Wow, what a crazy year. I thought no year would fly by as fast as 2014, but hey there 2015, you’ve gone and trumped it. It’s been a great year for me – here’s some things that happened on the ride:

  1. I finally realised I’m too old to remain in love with One Direction. Zayn’s departure didn’t break my heart the way it should have done, and I came to the sad conclusion that I could’t really give two shits about them anymore.
  2. I accepted that a bowl of bran flakes and four Ryvita crackers is not sufficient nutrition for the day.
  3. I realised how much I truly hate winter. I used to sort of love the cosiness of it all – the jumpers, hot chocolates, fluffy socks and layered clothing. But at some point around July in Melbourne, rain-sodden and snivelling, I announced I could not go on. My search for eternal sunshine began in Northern Queensland, where I had two tantrums and shouted at my boyfriend declaring that the cloud that had appeared on our second day was his fault. Obviously.
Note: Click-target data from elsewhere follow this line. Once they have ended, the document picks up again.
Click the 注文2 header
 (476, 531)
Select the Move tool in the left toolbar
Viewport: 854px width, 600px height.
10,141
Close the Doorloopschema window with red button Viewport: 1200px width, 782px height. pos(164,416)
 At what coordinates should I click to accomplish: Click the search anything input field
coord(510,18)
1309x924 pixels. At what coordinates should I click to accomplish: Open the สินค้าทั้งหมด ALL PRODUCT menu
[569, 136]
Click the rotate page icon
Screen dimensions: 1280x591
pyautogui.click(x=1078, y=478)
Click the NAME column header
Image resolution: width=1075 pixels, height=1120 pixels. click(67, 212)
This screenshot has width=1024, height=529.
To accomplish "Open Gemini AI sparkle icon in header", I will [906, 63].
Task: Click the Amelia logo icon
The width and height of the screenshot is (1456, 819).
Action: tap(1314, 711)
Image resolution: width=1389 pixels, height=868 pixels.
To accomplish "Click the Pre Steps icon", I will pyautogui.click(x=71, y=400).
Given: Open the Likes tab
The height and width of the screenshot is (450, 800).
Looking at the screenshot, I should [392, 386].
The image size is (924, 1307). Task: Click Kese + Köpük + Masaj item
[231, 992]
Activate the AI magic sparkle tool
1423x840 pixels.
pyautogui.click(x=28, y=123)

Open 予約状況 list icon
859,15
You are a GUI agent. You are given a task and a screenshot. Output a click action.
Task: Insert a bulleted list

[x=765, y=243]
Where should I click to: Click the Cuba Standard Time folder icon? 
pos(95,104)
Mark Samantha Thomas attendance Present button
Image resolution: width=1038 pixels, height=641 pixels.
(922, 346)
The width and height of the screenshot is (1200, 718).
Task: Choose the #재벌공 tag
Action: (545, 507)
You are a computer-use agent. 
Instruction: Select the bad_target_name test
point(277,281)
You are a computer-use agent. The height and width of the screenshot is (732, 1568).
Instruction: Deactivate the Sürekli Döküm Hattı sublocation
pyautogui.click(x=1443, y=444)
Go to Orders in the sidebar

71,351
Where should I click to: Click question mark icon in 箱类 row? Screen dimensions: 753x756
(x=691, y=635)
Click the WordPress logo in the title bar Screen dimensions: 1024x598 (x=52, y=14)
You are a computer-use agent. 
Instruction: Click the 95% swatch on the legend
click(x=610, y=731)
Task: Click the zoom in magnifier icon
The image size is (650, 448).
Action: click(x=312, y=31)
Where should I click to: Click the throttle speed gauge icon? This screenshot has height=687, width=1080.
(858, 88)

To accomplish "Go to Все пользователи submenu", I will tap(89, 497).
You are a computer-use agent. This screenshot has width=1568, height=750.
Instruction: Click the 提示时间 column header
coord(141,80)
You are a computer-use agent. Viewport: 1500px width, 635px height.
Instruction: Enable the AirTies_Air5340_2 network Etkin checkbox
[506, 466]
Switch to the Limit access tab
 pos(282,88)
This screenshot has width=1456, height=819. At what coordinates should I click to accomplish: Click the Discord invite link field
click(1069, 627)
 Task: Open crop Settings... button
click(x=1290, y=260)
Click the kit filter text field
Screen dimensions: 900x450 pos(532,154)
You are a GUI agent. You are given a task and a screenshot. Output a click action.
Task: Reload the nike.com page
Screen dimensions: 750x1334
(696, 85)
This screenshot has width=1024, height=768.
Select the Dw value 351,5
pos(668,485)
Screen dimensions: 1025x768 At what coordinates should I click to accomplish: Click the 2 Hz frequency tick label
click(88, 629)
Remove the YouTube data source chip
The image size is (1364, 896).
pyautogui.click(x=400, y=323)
  4. I ate wallaby… and enjoyed it.
  5. I gave up red meat (a very recent development – for those of you who are questioning whether or not you did in fact see me chug a burger two months ago).
  6. I stopped lying to myself about enjoying clubs less than I used to. I started to realise I was getting too old for it when I stopped recognising the music, and I’m now 100% certain that I am over the hill.
  7. I made my peace with Aussie television.
  8. I learned the truth about Australian winter. No. It absolutely is NOT like our summer.
  9. I learned to drive an automatic car without flapping my left foot about in search of a clutch.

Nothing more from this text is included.